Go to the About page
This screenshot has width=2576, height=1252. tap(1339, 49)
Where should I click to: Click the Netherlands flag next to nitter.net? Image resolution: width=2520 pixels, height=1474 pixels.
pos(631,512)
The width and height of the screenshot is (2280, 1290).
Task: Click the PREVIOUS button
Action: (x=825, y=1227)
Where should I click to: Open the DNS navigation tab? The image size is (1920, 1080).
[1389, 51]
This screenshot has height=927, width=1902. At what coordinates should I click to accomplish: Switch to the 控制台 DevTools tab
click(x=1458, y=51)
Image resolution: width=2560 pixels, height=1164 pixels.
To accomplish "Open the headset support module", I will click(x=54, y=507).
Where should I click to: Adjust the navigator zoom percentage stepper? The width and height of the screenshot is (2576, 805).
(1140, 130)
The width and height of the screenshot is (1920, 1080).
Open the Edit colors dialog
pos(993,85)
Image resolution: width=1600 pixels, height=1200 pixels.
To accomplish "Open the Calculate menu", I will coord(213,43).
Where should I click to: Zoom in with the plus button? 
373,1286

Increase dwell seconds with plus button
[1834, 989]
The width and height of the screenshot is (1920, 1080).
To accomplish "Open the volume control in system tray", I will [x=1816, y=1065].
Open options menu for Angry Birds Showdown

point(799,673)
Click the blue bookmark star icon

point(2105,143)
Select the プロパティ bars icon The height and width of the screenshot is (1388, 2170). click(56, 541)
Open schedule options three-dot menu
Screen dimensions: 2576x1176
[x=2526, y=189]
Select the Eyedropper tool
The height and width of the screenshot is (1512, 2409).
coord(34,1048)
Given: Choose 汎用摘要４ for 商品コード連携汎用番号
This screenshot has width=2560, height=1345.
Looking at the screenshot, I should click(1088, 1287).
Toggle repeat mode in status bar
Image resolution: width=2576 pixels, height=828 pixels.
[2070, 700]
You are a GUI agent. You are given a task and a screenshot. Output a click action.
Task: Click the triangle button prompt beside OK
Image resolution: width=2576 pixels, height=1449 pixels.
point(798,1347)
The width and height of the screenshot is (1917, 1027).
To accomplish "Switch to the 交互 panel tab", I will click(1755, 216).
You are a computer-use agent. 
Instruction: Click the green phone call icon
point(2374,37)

**Task requirements**
Copy all lines in the listing above where the string "agent" appears.

**Task result**
You are a GUI agent. You are given a task and a screenshot. Output a click action.
You are a computer-use agent. 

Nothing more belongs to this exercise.